During the coffee sensory experience, we had the opportunity to delve into the coffee production process of the ‘Valle de Oro’ estate and to do a cupping in which we discovered all its nuances, and its ‘tasting notes’ defined by its group of experts, which fuse caramel, milk chocolate, black tea or cherry liqueur.

Beyond the tasting, we were even able to travel to his farm in El Salvador through an immersive virtual reality activity that delves into the history, the setting and the cultivation process of Miguel Antonio Villavicencio and his family; committed to sustainability and ethics in coffee production from their privileged land located at an altitude of 1,500 metres above sea level.

These coffee beans are imported to its headquarters, cupped and roasted daily in a constantly moving and evolving process that involves roasting through various treatments: natural, washed, experimental natural, honey or decaf, in which coffee beans are washed, beans or skins are removed, fermented under controlled conditions or fruit is added in order to control its temperature, dried and packaged.
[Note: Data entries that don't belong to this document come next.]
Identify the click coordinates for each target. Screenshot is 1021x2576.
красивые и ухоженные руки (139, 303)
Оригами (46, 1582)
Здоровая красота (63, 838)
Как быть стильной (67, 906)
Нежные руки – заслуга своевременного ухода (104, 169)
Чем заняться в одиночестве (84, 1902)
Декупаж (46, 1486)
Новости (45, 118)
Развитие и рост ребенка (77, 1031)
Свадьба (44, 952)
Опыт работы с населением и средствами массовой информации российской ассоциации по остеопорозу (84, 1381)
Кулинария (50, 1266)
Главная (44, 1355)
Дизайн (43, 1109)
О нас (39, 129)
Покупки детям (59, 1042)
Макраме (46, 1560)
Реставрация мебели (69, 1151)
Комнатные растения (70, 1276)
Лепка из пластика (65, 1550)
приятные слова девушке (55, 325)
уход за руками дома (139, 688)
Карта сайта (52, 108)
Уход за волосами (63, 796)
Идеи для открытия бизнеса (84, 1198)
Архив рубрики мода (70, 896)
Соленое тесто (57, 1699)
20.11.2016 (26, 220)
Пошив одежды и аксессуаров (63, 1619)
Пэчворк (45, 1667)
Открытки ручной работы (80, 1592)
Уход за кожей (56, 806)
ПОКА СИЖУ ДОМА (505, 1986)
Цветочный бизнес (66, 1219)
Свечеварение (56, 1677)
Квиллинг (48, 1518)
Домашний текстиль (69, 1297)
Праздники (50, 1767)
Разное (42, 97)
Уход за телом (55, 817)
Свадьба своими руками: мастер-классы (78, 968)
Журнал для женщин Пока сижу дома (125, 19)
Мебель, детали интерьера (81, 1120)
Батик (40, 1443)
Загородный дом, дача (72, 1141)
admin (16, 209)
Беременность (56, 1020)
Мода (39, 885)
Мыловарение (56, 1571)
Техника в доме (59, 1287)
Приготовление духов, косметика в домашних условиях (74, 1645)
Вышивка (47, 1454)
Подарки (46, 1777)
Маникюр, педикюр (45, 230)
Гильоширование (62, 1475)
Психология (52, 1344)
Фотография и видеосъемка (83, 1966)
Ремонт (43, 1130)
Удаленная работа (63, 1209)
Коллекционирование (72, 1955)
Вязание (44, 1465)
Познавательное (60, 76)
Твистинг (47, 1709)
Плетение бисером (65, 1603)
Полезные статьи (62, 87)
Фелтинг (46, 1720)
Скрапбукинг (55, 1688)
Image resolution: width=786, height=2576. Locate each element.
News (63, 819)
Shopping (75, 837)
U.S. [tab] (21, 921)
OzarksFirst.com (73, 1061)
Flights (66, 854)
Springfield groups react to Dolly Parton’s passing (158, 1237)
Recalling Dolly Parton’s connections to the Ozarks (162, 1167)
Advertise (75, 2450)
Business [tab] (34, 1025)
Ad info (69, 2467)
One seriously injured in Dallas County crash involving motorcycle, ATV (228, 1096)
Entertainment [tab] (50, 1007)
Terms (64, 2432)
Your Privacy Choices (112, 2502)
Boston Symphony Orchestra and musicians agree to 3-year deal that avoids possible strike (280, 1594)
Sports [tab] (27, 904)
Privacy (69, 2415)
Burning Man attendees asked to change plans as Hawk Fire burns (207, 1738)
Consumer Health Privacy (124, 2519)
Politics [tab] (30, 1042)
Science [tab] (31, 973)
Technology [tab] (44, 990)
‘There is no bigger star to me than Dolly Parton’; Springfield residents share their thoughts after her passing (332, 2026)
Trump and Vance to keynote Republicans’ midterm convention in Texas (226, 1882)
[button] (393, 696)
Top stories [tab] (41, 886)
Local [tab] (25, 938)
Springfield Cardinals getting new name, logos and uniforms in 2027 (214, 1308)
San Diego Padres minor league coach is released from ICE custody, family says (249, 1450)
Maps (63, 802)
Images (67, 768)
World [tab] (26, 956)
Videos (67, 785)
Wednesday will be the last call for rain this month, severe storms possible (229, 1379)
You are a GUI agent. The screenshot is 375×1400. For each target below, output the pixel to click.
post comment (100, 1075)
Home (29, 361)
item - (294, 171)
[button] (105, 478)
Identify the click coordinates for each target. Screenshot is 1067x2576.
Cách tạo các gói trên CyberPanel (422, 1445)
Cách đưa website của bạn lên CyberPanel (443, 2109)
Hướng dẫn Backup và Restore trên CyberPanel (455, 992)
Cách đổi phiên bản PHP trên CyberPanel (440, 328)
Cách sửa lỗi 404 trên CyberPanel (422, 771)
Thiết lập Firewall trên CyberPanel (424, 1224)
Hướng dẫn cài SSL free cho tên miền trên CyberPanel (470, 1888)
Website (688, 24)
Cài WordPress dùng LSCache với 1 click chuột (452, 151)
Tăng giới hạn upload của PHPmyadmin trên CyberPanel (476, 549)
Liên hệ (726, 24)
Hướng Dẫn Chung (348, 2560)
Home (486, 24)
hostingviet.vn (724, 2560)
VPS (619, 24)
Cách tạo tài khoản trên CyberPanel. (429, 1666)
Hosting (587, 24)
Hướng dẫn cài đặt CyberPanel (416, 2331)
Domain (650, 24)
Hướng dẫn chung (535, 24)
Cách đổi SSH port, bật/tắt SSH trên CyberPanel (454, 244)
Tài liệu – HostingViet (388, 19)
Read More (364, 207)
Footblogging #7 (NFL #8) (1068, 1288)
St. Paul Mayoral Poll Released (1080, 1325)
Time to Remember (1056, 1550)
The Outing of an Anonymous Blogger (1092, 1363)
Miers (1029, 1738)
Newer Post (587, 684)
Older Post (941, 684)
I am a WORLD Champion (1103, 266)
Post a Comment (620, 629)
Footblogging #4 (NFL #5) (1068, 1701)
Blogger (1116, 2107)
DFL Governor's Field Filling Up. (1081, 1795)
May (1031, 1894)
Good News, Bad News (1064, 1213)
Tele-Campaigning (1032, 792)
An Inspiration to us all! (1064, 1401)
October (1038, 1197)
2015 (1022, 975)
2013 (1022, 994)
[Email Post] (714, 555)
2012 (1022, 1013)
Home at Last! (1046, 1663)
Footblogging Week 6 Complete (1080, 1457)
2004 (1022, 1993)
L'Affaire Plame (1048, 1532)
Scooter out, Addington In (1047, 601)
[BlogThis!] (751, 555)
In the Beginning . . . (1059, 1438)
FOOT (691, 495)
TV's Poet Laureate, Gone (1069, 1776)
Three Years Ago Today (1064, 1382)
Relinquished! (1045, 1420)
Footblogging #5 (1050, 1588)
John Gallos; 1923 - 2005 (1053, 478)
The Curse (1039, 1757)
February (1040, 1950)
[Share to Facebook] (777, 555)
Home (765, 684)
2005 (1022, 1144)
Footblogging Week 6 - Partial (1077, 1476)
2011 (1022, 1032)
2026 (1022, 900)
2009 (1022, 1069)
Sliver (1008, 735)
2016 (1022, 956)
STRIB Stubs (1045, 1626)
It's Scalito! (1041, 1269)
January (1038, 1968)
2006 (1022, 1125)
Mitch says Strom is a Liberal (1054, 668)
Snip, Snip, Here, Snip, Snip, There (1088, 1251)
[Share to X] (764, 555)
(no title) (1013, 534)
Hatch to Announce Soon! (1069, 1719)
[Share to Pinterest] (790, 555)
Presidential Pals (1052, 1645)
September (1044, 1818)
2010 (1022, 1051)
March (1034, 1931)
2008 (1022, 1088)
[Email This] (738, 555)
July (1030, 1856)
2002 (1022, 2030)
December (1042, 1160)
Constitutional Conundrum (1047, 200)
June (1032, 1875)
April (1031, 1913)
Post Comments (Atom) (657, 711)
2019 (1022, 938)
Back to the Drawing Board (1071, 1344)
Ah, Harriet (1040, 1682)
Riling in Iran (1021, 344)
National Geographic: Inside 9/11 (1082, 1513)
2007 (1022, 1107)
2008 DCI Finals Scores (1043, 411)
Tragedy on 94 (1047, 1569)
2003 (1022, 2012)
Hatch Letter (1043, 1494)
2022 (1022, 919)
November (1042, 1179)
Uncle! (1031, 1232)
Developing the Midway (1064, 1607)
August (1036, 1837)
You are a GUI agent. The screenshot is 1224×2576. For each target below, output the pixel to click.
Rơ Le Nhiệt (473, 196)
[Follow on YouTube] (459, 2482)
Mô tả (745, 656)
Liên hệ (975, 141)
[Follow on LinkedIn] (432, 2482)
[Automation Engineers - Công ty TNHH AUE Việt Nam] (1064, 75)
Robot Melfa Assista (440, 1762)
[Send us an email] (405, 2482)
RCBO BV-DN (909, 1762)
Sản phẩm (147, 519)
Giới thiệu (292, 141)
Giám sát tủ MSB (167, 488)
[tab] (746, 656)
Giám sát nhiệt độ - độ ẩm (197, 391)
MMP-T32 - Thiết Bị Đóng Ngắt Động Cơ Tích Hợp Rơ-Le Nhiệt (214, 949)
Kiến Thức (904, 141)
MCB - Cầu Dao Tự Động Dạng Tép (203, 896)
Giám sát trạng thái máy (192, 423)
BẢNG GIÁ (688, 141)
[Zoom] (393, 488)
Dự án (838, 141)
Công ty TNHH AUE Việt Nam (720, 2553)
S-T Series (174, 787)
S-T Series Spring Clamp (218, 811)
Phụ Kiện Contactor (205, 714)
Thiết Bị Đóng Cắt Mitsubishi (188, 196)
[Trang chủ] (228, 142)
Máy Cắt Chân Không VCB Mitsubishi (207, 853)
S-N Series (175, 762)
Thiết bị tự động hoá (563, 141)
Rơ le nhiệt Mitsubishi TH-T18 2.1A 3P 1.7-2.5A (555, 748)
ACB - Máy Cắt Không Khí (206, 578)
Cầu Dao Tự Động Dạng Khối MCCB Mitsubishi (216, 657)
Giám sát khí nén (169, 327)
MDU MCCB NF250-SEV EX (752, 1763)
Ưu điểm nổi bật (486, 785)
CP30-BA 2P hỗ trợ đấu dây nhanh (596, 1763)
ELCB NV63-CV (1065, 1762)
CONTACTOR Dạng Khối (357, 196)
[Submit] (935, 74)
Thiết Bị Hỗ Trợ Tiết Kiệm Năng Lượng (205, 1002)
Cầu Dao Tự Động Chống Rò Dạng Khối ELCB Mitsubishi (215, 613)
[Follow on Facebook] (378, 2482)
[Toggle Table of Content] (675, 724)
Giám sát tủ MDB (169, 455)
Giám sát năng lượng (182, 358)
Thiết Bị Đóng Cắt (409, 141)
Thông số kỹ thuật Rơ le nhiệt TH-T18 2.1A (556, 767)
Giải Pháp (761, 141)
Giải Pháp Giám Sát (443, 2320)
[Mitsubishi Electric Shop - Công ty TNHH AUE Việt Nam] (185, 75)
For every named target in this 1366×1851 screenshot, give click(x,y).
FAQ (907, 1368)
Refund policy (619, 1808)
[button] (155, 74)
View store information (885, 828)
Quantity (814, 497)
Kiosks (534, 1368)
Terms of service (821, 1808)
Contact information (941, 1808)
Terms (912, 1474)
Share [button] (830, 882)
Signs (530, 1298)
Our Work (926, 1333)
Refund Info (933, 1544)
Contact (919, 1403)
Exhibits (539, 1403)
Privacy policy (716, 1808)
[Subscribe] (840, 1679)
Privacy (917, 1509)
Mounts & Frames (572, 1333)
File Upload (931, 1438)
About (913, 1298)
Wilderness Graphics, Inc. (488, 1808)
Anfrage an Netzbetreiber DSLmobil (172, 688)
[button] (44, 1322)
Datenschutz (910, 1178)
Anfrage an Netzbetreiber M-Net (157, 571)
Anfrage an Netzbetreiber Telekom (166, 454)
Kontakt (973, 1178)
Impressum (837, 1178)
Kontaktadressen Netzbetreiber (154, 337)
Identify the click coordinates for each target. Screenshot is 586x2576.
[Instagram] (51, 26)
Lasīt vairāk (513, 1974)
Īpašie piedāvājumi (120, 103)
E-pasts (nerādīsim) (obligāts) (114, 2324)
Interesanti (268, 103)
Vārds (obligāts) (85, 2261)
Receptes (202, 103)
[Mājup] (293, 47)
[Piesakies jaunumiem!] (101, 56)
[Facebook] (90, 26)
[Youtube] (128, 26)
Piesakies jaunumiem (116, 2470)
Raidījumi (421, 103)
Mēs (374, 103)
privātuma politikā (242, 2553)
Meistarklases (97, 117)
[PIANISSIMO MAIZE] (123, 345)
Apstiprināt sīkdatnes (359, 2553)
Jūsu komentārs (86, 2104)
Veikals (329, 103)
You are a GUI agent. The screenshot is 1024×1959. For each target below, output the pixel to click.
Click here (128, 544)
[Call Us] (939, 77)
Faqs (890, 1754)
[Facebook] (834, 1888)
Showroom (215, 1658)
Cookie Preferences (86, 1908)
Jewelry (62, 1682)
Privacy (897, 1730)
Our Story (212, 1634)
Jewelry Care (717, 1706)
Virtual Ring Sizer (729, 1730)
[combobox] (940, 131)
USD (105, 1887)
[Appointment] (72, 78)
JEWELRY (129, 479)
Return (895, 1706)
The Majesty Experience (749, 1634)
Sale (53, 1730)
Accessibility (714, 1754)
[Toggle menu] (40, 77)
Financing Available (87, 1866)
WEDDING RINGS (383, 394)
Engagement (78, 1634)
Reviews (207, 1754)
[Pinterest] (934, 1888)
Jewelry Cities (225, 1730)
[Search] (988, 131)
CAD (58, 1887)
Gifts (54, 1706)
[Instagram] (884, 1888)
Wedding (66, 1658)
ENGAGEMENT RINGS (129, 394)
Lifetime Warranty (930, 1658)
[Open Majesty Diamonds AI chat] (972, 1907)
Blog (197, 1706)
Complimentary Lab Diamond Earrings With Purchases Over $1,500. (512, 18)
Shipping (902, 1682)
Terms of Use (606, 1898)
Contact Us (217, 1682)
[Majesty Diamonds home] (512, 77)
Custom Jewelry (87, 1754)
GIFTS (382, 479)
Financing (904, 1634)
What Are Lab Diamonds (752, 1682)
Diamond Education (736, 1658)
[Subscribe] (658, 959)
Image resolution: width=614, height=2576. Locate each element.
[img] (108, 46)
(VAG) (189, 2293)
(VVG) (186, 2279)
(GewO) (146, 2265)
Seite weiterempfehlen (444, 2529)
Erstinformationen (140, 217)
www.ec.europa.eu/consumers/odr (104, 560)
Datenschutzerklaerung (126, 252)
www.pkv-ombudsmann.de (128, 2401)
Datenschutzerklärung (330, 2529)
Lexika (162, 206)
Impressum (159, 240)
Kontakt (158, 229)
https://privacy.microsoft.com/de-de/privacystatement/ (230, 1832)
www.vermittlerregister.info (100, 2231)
The 8th anniversary coffee

Syra has paid tribute to its legacy and its positive impact on the industry by launching a new coffee consisting of a blend of two coffees from Tarrazú, Costa Rica: ‘El Balar’, a natural coffee with a very intense fermentation process, and ‘Lobos’, a semi-washed coffee with a very sweet and balanced profile. 

A series of notes, textures and nuances such as cherry, apricot with floral nuances and a slight hint of caramel can be appreciated -and celebrated- in the coffee to stimulate all the senses.

Syra’s eight years of history thus envisage the future of the coffee industry, as a benchmark not only in aspects such as circularity, but also in the profitability of the sustainable practices they carry out with importers and farmers who connect with their environmental responsibility; making it one of the great national alternatives to traditional coffee.